A unique and artful celebration of Russian folklore.
Russia has a rich history of folklore that’s present in its art, its music, its dance and theatre. But rarely is that folklore explored in games.
The Mooseman changes that. Developed by a small team in Perm led by Vladimir Beletsky, it’s based on myths and lore of the various Perm ‘Chud’ tribes, inspired by collections at the Perm Historical Museum. You play as The Mooseman, a mythological character with the ability to see objects hidden from the mortal realm. He must travel through the three layers of the universe, taking a shard of light from the underworld to the upper world.
Aesthetically, The Mooseman is a triumph, albeit too dark to play in the Switch’s handheld mode. It is a largely monochromatic world of shadows and silhouettes, of strange creatures and a druid-like hero, of curling mists in dense forests and dank caverns decorated with mysterious runes. In motion each hand-drawn character comes alive – not just The Mooseman but the apparitions and monsters around him.
The music, too, is stunning. It combines rich choral pieces with rustling sound design, traditional Russian instrumentation and folk melodies. Together with the visuals, it creates a haunting mood that’s gothic and frightening, yet solemn, stark and uniquely Russian.

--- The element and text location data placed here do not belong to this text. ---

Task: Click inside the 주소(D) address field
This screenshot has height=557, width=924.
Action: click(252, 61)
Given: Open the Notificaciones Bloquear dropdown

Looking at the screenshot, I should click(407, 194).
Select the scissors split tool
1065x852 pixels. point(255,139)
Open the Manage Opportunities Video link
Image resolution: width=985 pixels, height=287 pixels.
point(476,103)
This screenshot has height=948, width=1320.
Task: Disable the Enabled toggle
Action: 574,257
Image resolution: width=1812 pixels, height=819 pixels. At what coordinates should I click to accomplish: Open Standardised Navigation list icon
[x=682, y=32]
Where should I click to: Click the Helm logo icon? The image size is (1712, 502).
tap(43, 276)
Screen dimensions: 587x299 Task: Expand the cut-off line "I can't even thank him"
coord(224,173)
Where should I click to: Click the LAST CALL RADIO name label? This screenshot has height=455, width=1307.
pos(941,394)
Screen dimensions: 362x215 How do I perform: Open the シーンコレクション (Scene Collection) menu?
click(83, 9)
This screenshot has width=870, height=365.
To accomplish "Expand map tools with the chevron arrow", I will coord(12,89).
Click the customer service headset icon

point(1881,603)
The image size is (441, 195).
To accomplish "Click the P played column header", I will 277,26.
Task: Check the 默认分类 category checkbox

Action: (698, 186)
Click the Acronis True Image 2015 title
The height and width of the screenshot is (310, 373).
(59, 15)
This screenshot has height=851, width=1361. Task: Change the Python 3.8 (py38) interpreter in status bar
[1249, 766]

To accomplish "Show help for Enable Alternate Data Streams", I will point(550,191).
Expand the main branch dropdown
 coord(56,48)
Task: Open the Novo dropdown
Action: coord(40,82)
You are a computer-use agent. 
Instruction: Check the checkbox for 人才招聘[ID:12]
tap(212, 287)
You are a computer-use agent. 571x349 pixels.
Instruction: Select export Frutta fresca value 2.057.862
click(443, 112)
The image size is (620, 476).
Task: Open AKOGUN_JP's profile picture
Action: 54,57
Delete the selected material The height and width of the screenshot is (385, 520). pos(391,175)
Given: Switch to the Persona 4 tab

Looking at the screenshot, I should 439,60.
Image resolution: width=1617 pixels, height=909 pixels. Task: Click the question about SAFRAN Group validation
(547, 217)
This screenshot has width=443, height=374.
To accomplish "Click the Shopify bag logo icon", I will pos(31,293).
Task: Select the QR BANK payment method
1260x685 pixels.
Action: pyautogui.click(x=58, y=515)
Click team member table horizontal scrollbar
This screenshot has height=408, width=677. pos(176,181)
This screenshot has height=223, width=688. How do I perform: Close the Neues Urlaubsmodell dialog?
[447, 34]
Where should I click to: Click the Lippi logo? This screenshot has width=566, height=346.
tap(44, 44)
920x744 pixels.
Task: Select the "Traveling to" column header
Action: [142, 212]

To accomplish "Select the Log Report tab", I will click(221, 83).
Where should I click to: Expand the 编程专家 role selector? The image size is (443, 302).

But how does it play? This is a video game after all. And it’s here that The Mooseman falters. Gameplay is, ultimately, incredibly simple. So simple that double tapping the directional buttons causes the hero to walk automatically through the environments. This does allow you to soak in the atmosphere, but it’s not a game that will challenge you.
With the press of a button, The Mooseman dons his moose headpiece that allows him to see the invisible. It’s with this ability that most of the puzzle solving lies – there is almost no other way to interact with the world. Advancing through the world (always left to right) requires little more than stepping on switches in the correct order or using your ability to sneak past giant foes. It’s hardly complex and as the game barely lasts a couple of hours, there’s little room for development or gameplay creativity.
Throughout the world are idols that, when lit, reveal more details about the myth. The story isn’t always easy to follow, however, seeming more obtuse than mysterious. And it’s disappointing that the story isn’t integrated into the gameplay – you’ll spend as much time reading through menus as you will traversing the world.
The lack of depth to The Mooseman is a letdown when its presentation is so beautiful. But as the camera pans out to reveal more of this stark world, the choir soars and the hero trudges on doggedly to complete his quest, it’s hard not to be impressed by this artistic triumph.